ERIC Number: ED409128
Record Type: Non-Journal
Publication Date: 1995-Mar
Reference Count: N/A
Rural Ohio School Expenditure and Student Achievement. Special Circular 147.
McCracken, J. David; Peasley, Donald D.
Four studies examined financial and achievement issues in rural Ohio school districts. Based on both county population and location relative to a metropolitan statistical area, schools were assigned to five location categories: rural, semirural, rural/suburban, suburban, and urban. Study 1 examined financial characteristics of the 73 rural Ohio districts and found that per-pupil expenditures ranged from $2300 to $3500, with a median of $2665, and were a function of both financial effort and financial ability. Study 2, involving all 612 Ohio districts, found that rural/suburban schools had the highest level of student achievement; urban and suburban districts had a greater capacity to generate revenue and expended more financial effort to support schools than did the other three categories; and school location was unrelated to student achievement when financial ability and financial effort variables were controlled.

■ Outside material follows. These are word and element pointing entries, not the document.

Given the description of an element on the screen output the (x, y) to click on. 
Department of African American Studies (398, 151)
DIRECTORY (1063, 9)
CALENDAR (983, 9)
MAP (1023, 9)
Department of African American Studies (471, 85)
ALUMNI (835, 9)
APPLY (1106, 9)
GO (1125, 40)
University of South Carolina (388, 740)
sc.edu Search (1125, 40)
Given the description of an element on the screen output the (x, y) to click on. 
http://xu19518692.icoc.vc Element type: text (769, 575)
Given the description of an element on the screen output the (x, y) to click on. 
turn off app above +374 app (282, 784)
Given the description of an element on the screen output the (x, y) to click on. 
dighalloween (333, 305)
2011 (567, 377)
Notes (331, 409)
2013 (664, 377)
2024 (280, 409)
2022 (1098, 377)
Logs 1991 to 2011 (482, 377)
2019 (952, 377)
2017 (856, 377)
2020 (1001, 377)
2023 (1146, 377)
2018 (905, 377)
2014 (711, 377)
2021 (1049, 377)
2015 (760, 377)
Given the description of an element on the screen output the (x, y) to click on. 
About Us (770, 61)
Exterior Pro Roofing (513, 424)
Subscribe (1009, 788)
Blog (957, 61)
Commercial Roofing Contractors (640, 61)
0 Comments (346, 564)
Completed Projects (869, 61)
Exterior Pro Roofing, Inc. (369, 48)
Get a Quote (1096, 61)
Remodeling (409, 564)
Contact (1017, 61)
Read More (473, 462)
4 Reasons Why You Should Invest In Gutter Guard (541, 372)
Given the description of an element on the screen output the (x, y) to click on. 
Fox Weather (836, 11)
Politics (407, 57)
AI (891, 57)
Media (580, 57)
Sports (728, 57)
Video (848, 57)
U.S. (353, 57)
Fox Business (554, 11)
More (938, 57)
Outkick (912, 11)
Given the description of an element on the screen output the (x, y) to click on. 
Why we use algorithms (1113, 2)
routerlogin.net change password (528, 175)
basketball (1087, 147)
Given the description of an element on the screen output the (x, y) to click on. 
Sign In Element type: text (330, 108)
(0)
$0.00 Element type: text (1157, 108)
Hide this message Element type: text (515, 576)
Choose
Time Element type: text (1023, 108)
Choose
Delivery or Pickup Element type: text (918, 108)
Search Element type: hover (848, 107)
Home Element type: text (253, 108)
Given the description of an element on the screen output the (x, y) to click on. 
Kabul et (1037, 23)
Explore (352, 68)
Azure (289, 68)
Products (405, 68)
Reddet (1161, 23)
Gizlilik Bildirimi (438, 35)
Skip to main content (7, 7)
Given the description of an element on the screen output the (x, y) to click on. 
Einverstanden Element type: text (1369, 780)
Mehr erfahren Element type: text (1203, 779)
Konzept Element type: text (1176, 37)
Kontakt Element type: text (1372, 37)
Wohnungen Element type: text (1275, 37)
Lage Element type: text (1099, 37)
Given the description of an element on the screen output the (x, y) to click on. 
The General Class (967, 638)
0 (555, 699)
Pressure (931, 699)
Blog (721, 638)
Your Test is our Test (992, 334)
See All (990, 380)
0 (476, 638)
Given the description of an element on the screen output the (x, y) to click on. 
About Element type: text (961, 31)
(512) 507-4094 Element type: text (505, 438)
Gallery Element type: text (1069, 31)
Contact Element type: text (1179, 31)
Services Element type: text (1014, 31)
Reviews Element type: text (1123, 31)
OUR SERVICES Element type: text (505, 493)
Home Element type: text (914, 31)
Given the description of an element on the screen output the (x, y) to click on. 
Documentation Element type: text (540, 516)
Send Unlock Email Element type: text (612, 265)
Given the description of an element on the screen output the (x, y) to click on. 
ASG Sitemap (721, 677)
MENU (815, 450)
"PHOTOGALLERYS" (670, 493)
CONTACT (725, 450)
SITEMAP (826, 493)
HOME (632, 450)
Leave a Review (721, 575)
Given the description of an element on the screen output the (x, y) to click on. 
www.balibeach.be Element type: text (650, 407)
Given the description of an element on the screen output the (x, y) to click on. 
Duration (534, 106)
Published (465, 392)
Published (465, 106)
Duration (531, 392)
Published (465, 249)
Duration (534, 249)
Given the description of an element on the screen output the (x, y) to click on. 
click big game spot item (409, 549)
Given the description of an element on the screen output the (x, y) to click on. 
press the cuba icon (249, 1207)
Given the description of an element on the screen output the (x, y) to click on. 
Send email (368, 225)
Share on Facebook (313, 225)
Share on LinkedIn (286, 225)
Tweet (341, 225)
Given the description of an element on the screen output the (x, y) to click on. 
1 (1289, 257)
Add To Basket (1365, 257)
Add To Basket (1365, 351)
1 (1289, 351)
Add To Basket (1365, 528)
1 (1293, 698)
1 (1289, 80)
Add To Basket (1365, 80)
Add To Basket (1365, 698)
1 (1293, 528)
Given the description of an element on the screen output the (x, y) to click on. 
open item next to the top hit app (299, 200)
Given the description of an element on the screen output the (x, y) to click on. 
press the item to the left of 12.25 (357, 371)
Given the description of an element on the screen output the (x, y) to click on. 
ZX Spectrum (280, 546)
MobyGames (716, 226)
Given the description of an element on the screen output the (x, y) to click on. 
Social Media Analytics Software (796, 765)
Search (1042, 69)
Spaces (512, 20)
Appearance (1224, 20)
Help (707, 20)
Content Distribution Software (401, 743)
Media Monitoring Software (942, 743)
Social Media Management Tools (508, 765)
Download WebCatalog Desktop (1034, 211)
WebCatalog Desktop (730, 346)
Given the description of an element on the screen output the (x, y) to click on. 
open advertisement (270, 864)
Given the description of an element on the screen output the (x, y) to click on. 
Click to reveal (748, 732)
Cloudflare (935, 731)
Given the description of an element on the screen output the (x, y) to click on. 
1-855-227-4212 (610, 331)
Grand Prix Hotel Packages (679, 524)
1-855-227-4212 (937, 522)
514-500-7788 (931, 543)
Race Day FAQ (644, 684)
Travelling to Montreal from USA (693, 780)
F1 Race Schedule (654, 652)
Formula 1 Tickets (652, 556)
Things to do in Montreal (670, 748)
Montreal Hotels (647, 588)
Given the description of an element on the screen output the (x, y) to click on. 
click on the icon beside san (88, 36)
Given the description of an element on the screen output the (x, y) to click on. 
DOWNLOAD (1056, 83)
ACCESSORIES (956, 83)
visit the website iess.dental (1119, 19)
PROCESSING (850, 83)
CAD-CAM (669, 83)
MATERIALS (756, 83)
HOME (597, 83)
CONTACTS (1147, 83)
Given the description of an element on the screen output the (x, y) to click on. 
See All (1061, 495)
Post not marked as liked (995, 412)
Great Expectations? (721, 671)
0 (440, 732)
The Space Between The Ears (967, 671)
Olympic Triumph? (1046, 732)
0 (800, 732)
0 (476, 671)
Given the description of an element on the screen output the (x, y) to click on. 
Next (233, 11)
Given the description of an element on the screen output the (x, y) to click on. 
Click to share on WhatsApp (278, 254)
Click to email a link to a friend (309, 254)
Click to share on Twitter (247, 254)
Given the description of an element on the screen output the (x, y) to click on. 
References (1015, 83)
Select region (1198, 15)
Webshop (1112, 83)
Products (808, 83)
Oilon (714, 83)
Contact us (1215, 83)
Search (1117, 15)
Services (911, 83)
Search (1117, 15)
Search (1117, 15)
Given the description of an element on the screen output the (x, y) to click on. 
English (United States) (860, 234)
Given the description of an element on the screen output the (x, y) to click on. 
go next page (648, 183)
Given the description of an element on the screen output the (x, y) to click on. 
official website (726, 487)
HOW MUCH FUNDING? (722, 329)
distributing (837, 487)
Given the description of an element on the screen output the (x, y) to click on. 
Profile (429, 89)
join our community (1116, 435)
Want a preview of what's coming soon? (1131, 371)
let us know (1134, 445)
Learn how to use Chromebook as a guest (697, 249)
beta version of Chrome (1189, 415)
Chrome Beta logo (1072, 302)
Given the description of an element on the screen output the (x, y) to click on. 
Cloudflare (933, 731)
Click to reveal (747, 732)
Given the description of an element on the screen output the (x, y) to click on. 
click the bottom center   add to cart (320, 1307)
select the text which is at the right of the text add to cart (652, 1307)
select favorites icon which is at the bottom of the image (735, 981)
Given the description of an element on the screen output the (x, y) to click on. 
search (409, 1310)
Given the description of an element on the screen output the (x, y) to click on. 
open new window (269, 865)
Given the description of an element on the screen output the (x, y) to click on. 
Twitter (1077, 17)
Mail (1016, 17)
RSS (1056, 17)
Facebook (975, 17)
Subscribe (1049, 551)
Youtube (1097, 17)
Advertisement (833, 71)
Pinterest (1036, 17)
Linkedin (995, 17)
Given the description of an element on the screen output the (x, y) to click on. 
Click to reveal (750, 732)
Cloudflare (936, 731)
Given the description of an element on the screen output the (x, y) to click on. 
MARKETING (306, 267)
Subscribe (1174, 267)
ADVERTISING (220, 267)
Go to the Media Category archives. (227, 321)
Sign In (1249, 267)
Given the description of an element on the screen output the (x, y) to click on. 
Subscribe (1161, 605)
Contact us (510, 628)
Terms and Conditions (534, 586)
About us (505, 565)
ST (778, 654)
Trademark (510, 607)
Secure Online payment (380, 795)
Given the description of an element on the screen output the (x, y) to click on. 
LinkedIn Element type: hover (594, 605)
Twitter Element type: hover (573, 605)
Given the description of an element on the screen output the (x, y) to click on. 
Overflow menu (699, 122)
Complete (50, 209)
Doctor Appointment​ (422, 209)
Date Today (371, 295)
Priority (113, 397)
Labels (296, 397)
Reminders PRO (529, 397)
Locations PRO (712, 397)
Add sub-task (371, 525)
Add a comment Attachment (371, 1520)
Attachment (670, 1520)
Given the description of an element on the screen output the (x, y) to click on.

Study 3 looked at standardized test scores for grades 4-9 and found that rural/suburban and urban schools had the highest scores and also the greatest variances. Rural/suburban and suburban schools had nearly equivalent levels of achievement, suggesting that proximity to an urban area may be more important than population density for student achievement. It is noted that rural/suburban schools do more with less than any other category. Study 4 was descriptive in nature and outlined differences between location categories for various measures of financial ability and financial effort. Contains 20 references and 11 data tables and figures. (SV)
Publication Type: Reports - Research
Education Level: N/A
Authoring Institution: Ohio Agricultural Research and Development Center, Wooster.; Ohio State Univ., Columbus. Dept. of Agricultural Education.